KATHMANDU, SEPTEMBER 10
Nepal’s ongoing structural transformation has not yet created significant formal jobs, and the modest progress has accrued disproportionately to men, leaving women further behind, according to the World Bank’s recent Nepal Jobs Diagnostic report.
While Nepal’s economy added nearly four million jobs over the past decade, and average job quality increased significantly, only seven per cent of employment in 2018 was formal — 1.2 per cent private formal, 2.5 per cent public formal, and the remainder employers or self-employed.
This translates into 1.2 million formally employed individuals out of a total labour force of 16 million.
Access to formal employment was even more restricted for women, according to the report, with 3.6 per cent of women holding formal jobs, compared to 12.3 per cent of men.
In the last decade, large numbers of men have entered jobs in construction, manufacturing, commerce and transportation, or have migrated abroad. Even though many of these are informal jobs or temporary wage jobs, they are nevertheless more productive and provide improved livelihoods compared to traditional low-productivity farm work.
Women, on the other hand, have not transitioned in significant numbers.
The share of wage work in Nepal jumped from 17 to 24 per cent of total employment between 2008 and 2018, as nearly half of the jobs added since 2008 were wage jobs.
“The shift toward wage employment signals a fundamental change in Nepal’s economic development and is similar to patterns seen around the world. As economies diversify their production activities and increase scale economies, employment becomes more specialised and more productive, and jobs are increasingly based in firms rather than self-employment, and pay more,” Elizabeth Ruppert Bulmer, World Bank lead economist and main author of the report, has been quoted as saying in a media release issued today. “Urbanisation amplifies these effects by concentrating economic activities while increasing the variety of products and services.”
Gendered social norms have limited female labour mobility and work opportunities, reflected by the fact that most women remain in unpaid work.

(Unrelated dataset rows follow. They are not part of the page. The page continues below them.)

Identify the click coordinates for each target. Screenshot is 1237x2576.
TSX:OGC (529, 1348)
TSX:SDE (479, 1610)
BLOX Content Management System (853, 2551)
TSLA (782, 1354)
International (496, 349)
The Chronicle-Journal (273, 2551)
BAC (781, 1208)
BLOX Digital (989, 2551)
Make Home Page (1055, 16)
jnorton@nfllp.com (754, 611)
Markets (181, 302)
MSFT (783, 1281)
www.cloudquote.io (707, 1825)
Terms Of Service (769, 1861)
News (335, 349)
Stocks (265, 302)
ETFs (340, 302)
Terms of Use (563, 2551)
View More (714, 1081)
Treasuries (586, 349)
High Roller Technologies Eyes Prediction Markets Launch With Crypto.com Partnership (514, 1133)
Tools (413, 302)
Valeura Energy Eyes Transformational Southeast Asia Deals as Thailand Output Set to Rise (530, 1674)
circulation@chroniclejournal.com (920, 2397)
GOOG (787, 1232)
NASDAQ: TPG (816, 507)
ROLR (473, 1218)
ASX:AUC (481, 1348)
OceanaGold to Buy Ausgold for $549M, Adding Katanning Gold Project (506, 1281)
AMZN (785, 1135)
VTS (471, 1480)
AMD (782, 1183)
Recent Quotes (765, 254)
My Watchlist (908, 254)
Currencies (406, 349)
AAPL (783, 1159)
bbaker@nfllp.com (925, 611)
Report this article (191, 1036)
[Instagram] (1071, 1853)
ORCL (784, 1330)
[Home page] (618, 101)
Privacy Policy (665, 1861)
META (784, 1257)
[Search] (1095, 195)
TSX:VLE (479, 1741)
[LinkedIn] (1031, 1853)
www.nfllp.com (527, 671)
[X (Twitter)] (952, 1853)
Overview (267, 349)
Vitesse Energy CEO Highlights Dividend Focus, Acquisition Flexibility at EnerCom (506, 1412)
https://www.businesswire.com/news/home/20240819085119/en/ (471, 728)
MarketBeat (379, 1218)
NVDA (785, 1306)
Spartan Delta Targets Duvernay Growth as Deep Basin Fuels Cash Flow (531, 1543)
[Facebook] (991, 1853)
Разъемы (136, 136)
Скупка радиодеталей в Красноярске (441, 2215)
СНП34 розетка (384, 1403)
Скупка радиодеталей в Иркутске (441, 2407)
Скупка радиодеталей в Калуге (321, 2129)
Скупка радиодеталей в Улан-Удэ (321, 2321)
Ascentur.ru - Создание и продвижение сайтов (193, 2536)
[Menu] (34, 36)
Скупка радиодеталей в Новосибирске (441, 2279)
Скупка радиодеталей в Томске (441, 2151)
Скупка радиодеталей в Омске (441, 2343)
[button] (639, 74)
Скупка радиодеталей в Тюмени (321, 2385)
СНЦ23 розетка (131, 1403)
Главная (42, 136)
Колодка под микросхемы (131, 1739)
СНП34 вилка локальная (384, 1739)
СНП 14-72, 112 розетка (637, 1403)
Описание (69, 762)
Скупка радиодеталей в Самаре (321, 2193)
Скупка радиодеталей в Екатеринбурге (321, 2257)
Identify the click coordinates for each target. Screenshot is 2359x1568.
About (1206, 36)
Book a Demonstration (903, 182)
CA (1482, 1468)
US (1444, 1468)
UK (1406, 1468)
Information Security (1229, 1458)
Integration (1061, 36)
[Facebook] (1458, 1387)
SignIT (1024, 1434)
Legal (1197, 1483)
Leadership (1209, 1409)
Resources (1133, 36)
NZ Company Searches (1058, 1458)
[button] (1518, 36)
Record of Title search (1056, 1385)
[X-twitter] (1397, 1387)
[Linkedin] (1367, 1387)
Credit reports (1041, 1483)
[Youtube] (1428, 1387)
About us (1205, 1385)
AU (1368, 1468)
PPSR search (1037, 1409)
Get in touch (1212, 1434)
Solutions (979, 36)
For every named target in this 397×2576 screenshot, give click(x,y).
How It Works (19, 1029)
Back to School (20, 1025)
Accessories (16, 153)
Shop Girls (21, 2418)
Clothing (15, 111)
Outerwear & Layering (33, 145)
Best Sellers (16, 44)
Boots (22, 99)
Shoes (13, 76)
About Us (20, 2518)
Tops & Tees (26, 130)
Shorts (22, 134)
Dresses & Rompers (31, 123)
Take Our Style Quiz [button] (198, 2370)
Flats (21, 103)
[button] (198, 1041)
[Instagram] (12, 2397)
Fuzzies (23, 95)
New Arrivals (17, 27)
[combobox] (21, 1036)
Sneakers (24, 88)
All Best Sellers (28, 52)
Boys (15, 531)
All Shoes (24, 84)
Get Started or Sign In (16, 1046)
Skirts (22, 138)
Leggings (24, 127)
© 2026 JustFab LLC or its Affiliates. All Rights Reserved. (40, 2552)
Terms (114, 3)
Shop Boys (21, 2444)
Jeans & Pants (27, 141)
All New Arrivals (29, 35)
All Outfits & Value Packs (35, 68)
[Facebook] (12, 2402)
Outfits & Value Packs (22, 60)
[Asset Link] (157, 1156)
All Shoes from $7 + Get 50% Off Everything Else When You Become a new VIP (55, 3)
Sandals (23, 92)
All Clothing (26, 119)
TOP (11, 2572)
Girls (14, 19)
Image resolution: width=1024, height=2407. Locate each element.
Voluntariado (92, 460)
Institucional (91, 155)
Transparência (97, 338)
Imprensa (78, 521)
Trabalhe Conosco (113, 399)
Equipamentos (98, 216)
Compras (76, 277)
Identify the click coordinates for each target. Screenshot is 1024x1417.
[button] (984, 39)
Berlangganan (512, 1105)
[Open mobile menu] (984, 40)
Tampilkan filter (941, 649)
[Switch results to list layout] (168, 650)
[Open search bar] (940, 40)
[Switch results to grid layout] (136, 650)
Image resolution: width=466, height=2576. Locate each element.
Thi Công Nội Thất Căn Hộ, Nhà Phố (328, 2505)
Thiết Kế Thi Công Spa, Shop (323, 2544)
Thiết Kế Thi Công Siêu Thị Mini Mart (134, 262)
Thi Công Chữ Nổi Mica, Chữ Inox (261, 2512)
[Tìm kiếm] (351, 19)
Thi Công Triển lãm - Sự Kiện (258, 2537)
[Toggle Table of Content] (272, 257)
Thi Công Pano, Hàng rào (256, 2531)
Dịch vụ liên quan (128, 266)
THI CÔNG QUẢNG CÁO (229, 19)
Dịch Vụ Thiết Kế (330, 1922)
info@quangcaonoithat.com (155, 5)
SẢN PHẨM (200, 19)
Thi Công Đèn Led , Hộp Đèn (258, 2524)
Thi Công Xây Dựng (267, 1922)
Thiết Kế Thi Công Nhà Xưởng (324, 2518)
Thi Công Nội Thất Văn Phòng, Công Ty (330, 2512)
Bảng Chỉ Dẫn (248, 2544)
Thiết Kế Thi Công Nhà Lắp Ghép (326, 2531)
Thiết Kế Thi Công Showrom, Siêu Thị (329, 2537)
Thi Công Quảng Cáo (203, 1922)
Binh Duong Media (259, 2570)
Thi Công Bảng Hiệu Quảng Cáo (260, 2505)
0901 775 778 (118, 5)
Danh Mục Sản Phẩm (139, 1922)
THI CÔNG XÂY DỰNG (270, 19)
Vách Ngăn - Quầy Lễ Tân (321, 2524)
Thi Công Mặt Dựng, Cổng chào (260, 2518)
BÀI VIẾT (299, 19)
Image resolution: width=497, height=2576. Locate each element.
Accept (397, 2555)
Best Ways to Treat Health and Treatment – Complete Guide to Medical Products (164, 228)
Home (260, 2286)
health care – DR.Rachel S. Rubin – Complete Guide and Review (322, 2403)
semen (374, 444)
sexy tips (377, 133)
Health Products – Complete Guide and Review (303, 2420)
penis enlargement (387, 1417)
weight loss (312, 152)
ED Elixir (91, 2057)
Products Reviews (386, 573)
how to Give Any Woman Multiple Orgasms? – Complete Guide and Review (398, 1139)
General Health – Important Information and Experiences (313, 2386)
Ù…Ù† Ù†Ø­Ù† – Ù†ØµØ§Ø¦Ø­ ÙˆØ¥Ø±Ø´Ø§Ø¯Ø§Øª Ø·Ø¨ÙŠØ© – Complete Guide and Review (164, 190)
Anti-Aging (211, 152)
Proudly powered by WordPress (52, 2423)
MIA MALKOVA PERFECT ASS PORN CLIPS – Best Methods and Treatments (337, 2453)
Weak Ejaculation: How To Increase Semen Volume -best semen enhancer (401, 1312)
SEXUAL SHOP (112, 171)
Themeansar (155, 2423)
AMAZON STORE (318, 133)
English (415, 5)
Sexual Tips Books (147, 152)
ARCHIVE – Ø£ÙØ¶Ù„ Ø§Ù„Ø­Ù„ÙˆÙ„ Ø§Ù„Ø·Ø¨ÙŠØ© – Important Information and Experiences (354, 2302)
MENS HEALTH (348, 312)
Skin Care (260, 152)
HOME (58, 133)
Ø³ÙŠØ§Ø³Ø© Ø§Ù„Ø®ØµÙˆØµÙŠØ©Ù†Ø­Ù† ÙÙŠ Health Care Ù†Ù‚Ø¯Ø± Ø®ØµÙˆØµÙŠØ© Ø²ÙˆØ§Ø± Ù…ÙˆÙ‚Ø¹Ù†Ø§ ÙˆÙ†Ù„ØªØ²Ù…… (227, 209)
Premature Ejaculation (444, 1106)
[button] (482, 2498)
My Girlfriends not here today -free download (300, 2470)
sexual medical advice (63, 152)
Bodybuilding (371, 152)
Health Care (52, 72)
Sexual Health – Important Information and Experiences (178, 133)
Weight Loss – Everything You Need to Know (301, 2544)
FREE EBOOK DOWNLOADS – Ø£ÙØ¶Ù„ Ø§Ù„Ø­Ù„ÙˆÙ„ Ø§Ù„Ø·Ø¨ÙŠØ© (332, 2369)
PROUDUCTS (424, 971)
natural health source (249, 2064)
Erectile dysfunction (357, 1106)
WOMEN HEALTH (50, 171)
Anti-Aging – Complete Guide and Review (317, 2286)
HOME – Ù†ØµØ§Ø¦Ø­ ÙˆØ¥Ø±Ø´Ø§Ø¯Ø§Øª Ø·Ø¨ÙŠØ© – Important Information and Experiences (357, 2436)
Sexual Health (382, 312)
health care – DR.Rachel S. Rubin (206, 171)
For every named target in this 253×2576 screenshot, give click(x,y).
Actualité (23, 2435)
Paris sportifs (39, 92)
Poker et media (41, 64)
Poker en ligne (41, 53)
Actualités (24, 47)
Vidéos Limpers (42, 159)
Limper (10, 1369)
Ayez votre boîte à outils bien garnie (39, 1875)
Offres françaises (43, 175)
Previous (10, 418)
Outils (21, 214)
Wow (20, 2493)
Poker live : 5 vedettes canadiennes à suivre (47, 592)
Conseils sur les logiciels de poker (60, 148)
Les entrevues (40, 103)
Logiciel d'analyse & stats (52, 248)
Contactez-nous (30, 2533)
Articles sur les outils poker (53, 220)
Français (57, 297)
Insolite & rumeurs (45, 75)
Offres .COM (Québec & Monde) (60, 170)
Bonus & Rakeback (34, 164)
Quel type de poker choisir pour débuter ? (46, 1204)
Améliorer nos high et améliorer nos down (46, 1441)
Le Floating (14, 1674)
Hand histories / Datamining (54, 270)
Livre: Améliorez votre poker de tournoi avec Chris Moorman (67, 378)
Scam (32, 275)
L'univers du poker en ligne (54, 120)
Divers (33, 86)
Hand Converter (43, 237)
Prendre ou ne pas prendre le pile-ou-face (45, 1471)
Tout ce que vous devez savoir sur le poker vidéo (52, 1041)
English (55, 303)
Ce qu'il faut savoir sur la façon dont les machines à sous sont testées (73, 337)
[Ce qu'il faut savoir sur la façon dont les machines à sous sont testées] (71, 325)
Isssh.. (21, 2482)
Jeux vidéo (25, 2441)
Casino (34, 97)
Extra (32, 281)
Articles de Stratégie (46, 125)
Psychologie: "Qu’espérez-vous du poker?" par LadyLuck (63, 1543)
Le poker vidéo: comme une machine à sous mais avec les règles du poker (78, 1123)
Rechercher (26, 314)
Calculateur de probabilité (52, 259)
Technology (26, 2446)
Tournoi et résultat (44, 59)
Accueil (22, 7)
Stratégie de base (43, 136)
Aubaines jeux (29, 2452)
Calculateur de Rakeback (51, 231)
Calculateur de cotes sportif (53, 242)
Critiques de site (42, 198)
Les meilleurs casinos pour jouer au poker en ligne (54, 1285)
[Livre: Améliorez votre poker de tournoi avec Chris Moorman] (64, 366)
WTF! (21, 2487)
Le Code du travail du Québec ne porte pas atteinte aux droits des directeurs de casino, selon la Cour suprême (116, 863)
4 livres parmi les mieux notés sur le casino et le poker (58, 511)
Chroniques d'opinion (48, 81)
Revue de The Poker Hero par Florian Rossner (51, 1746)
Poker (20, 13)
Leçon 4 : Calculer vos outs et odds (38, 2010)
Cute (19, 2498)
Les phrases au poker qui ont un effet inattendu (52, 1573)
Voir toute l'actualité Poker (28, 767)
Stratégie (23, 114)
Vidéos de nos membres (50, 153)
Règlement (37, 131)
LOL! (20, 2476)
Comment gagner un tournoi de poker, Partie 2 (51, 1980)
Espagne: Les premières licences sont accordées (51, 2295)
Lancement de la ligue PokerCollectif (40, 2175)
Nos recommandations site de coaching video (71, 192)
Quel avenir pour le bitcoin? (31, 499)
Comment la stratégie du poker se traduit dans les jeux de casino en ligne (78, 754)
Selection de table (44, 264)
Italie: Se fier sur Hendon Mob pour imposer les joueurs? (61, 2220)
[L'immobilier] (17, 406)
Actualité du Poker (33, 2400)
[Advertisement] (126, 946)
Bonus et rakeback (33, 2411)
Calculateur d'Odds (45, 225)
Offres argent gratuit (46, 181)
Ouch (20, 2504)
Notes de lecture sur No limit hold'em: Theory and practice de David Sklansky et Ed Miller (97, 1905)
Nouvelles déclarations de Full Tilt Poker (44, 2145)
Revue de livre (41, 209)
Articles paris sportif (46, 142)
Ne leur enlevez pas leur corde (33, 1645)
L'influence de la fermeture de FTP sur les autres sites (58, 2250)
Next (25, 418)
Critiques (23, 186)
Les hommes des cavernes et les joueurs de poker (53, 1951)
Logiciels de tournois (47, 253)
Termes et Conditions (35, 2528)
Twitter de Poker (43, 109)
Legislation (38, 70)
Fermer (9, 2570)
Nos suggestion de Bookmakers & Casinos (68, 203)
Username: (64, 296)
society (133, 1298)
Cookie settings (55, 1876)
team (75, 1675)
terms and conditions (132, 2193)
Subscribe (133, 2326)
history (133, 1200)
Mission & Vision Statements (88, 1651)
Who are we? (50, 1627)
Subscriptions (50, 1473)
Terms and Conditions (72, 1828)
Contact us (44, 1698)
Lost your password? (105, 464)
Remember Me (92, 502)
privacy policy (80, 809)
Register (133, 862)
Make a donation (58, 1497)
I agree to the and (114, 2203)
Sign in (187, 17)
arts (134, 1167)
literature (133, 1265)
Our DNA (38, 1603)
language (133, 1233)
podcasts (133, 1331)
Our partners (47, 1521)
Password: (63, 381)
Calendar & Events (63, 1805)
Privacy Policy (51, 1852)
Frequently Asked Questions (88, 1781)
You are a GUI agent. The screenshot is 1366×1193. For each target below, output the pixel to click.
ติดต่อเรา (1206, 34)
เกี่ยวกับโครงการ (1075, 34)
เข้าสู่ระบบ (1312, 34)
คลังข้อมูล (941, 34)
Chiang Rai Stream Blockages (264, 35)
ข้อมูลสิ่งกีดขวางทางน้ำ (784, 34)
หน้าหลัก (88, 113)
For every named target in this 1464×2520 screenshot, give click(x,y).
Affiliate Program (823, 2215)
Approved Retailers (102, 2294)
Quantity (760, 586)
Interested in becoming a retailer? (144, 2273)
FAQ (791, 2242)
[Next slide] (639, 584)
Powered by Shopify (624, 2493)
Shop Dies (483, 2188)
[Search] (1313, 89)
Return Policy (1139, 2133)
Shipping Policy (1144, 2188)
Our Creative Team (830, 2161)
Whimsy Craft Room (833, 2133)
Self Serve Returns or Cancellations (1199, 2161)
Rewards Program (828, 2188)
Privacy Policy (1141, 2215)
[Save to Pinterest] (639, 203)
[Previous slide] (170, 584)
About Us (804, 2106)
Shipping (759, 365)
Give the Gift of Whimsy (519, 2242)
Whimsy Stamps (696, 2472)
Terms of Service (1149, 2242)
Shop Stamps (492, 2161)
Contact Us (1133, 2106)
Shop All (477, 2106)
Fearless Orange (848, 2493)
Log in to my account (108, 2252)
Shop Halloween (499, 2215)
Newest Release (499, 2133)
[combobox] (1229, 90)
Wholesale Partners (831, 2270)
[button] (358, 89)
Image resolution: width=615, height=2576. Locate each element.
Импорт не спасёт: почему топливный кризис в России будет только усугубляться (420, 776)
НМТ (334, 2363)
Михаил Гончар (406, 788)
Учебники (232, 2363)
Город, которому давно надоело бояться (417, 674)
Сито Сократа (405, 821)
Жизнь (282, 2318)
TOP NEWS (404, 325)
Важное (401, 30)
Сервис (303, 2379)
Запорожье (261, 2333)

Three-quarters of new jobs taken up by women between 2008 and 2018 were in nonwage self-employment or unpaid family work, much of which was farm work. Occupational segregation and social norms contribute to the large earnings gap between men and women, as per the report.
In order to improve job outcomes in Nepal, the report recommends policies focusing on fostering SME productivity and growth; improving the business environment and labour market policies; increasing the individual, family, and economy-wide benefits of international migration; and preparing and connecting women and youth to better jobs, including entrepreneurship.
“While the report does not address the shocks from COVID-19 experienced by Nepal’s economy and its people, it underscores the imminent priority for Nepal to save livelihoods of the most vulnerable workers, including those in subsistence agriculture and urban and rural informal day labourers or self-employed workers who lost their income sources,”
Faris Hadad-Zervos, World Bank country director for Nepal, Maldives and Sri Lanka, said.